日銀甲府支店の三木徹支店長は、今回の景況感悪化の背景について、製造業を中心に米中貿易摩擦などの影響で海外からの受注が鈍化したことを挙げています。世界的な需要の停滞が、山梨が誇る精密機械や電子部品といった産業に影を落としているようです。世界経済の動向がダイレクトに地方の景気に波及する現代において、輸出に関連する企業がいかに舵取りを難しくしているかが伺える内容となっています。

一方で、2019年12月の金融経済概観において、日銀は山梨県の景気判断を「足もと弱めの動きに幾分広がりがみられるものの、基調としては緩やかに拡大している」と総括しました。これは2019年9月に判断を引き下げて以来、3カ月連続での据え置きとなります。現状は決して楽観視できる状態ではないものの、経済の土台そのものが崩れているわけではないという、慎重ながらも冷静な見解が示されたと言えるでしょう。

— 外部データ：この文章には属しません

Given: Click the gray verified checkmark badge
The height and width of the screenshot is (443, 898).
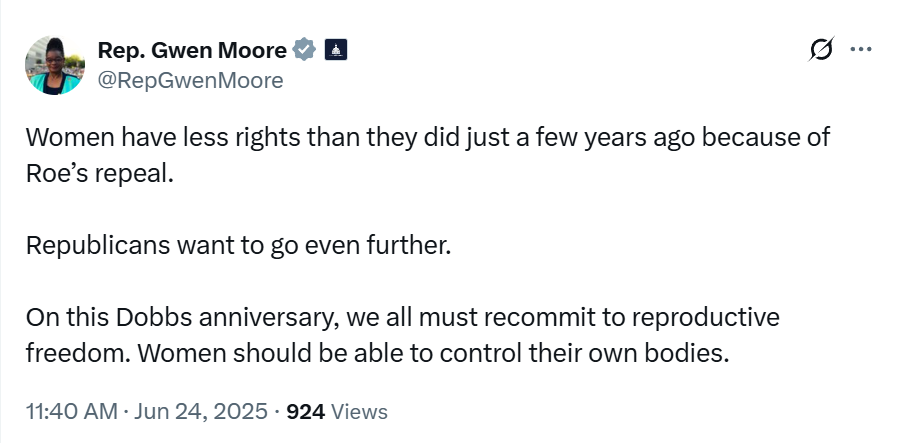Looking at the screenshot, I should [x=304, y=50].
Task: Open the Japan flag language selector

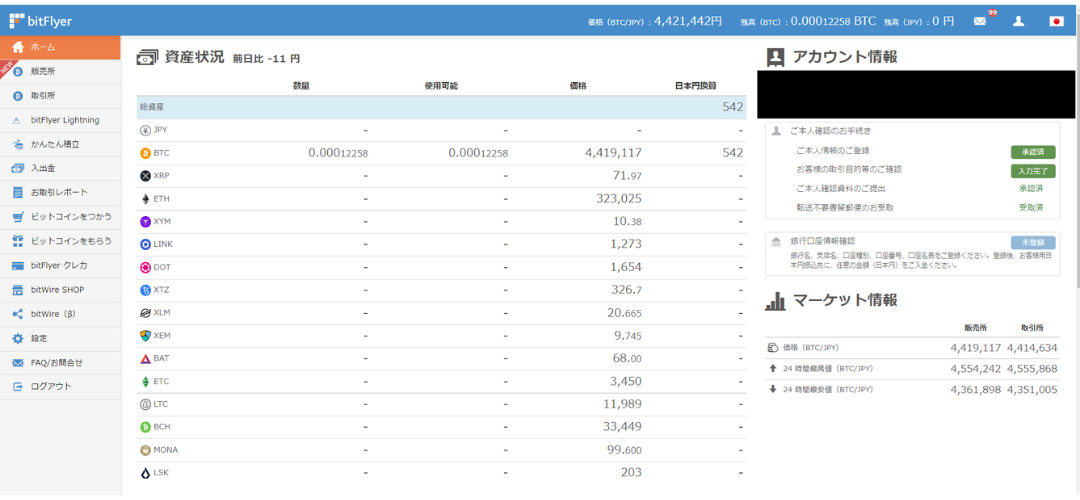Action: pyautogui.click(x=1056, y=21)
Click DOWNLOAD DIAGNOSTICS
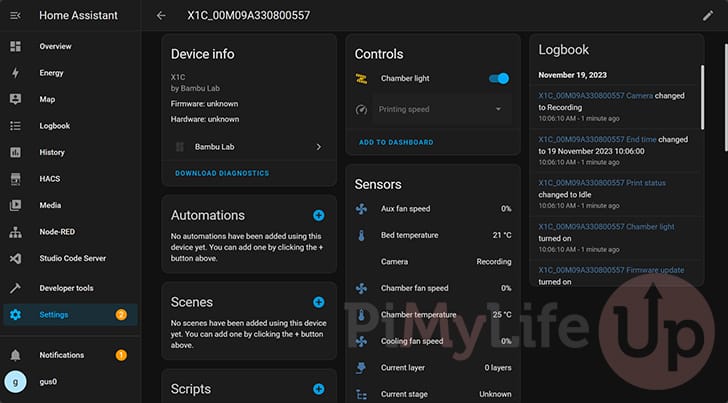The width and height of the screenshot is (728, 403). [222, 173]
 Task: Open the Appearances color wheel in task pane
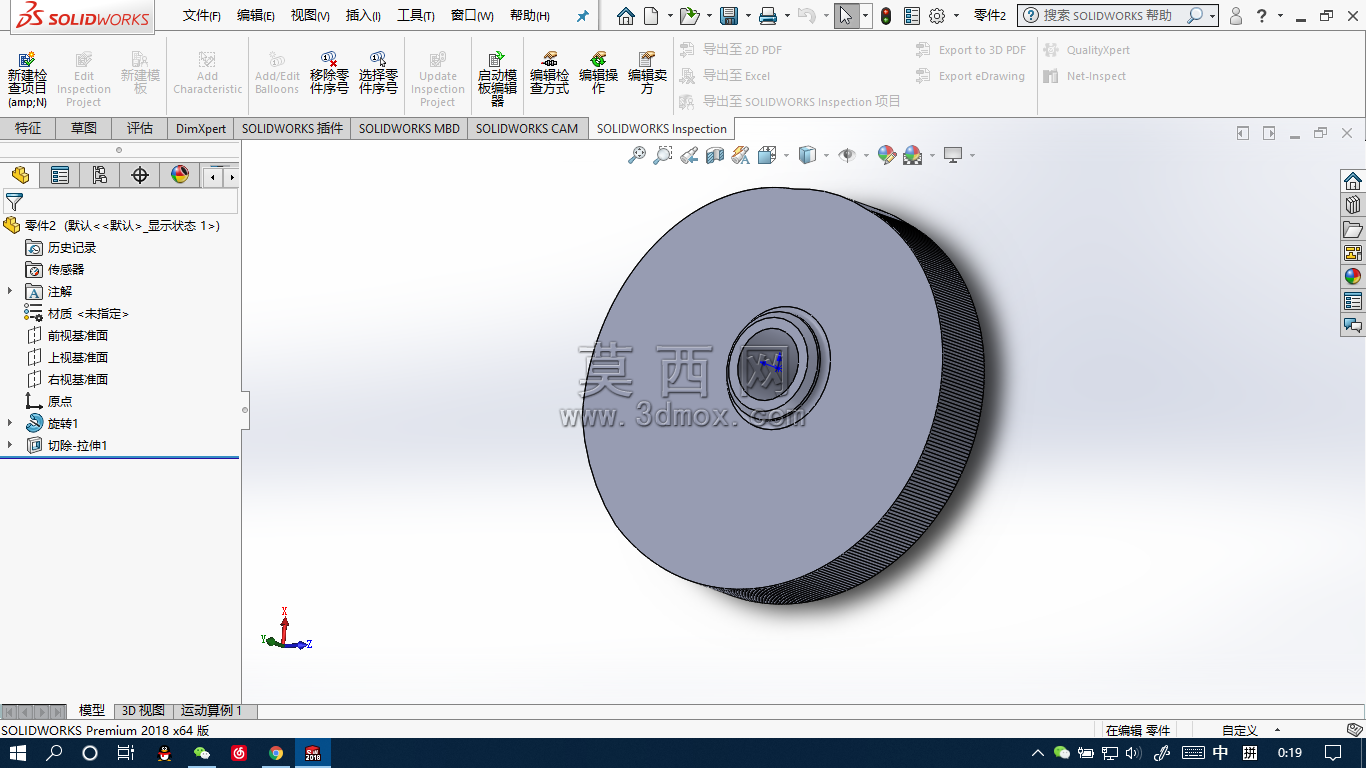(1353, 277)
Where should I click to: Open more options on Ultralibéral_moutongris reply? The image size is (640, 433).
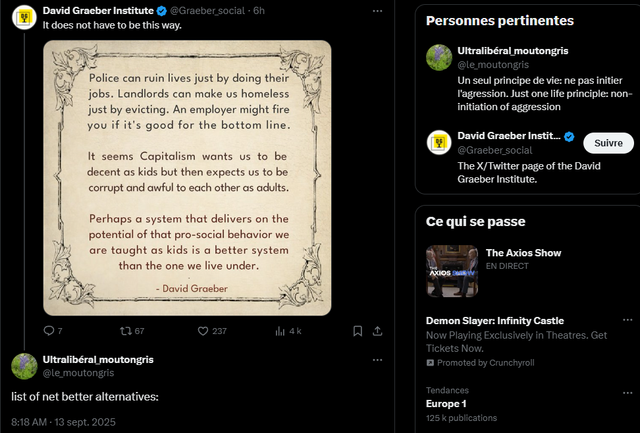click(x=377, y=359)
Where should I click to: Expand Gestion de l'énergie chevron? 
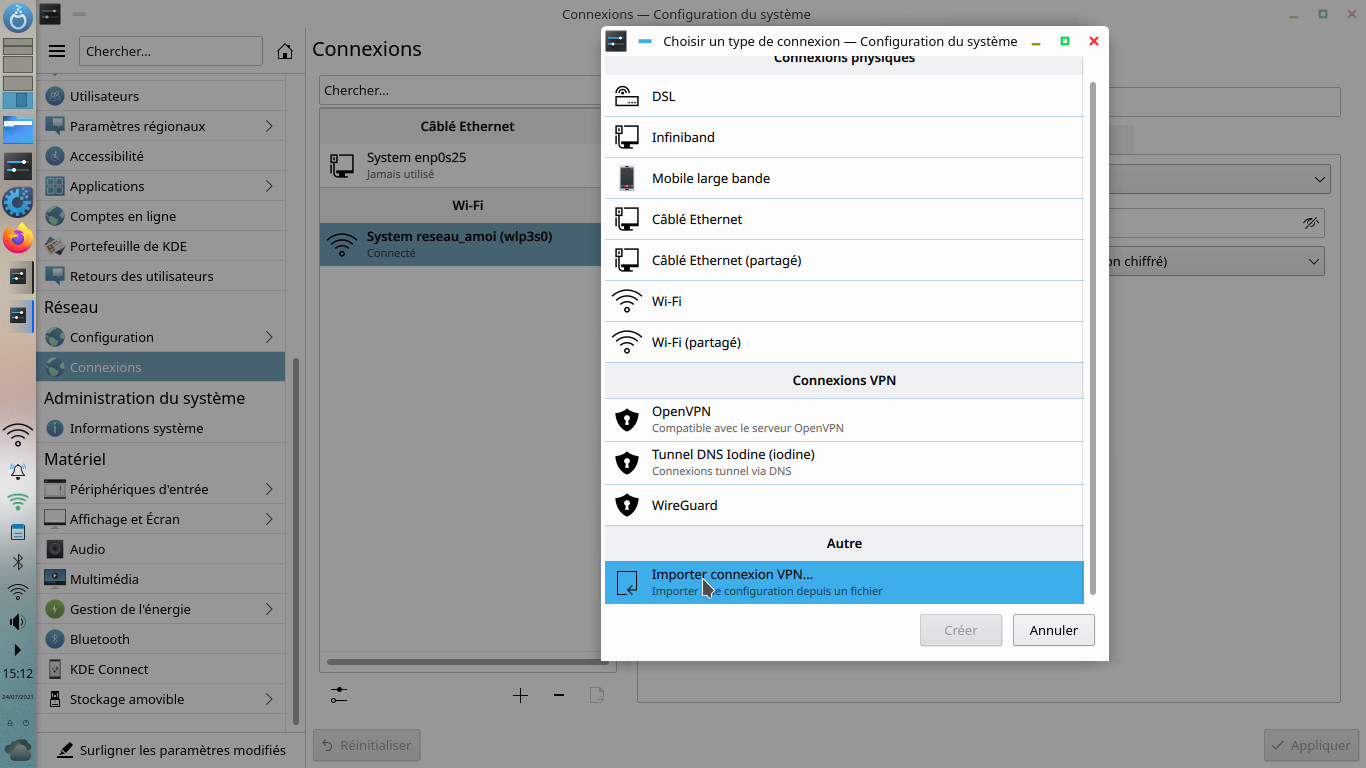[269, 609]
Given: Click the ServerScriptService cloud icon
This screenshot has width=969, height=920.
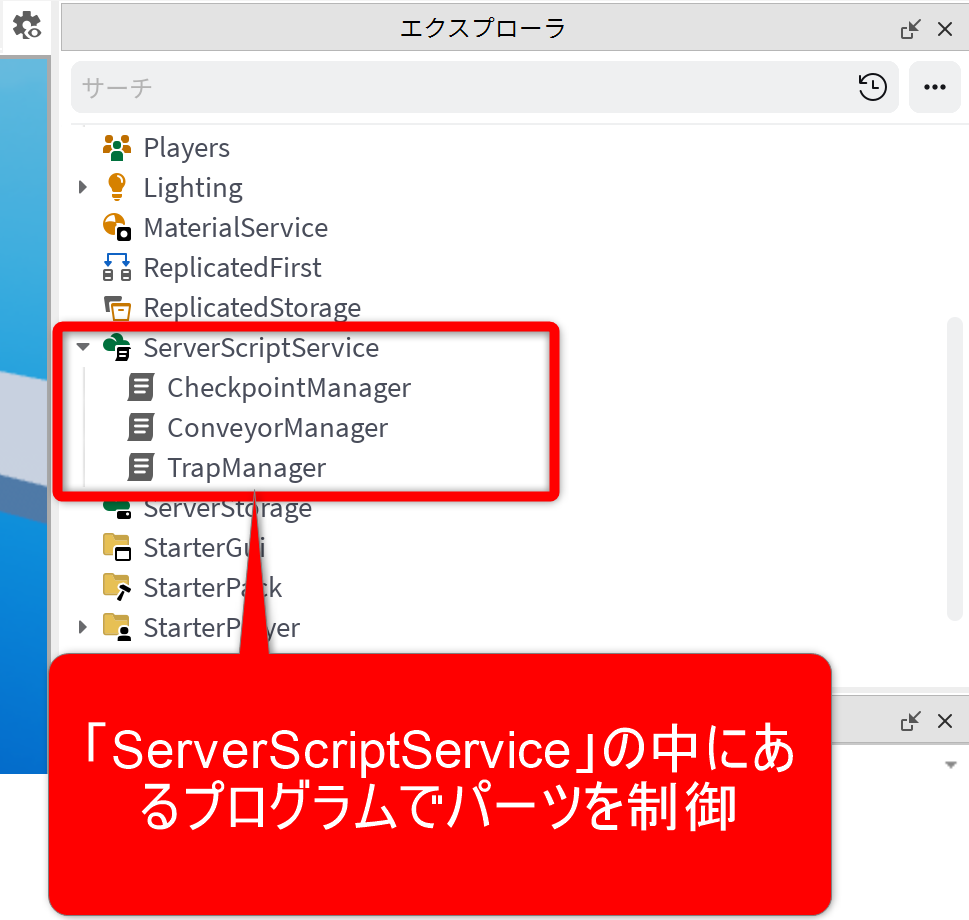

特筆すべきは、3カ月先を予測する「先行きDI」がプラス5へと改善を見せている点です。これは全国平均の「ゼロ」と比較しても高い水準にあり、山梨の企業家たちが将来に対して決して希望を捨てていない姿勢が反映されています。個人的な見解としては、厳しい現状を冷静に受け止めつつも、次の一手を見据える山梨県内企業の底力が、今後の景気回復を牽引する重要な鍵になるのではないかと期待しています。